(Collected data)
*-*-*

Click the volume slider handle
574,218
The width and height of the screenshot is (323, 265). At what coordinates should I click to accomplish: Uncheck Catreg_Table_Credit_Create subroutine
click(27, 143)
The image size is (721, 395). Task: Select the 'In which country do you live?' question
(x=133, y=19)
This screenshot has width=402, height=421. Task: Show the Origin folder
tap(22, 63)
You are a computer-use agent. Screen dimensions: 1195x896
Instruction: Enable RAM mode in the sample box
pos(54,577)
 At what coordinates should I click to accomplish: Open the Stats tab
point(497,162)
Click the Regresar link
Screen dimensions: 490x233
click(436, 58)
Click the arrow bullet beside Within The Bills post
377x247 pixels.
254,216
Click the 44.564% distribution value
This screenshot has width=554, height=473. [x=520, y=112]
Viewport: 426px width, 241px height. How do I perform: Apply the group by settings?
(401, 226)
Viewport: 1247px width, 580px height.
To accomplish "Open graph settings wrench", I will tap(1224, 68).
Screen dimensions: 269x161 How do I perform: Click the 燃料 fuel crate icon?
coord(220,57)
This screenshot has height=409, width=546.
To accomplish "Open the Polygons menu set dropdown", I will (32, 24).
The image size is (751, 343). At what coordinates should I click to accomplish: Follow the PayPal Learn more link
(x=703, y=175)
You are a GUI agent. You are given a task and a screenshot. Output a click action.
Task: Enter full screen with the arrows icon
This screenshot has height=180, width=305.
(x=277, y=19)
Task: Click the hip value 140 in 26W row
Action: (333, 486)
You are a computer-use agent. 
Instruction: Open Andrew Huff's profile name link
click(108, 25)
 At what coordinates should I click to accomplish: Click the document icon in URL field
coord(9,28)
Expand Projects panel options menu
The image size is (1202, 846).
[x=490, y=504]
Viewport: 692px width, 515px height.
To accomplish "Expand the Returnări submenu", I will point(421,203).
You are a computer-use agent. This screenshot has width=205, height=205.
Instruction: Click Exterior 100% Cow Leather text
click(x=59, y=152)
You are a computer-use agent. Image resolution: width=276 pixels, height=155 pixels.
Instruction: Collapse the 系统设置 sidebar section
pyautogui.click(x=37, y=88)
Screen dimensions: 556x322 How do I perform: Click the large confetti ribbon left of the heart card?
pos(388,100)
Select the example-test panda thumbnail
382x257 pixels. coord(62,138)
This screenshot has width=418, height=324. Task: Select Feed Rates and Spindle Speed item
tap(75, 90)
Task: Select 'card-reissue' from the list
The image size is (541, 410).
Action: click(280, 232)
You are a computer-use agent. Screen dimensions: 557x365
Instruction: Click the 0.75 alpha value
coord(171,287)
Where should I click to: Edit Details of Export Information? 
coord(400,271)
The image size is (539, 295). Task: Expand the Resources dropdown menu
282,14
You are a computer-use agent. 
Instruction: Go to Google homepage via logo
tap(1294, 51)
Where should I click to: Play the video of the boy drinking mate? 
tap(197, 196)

*-*-*

◆ **Work instruction**
Beginning with the line that has "Expand Projects panel options menu" and ending with the line that has "You are a computer-use agent. This", set down the lines above exactly and include no others.

◆ **Answer to the exercise**
Expand Projects panel options menu
The image size is (1202, 846).
[x=490, y=504]
Viewport: 692px width, 515px height.
To accomplish "Expand the Returnări submenu", I will point(421,203).
You are a computer-use agent. This screenshot has width=205, height=205.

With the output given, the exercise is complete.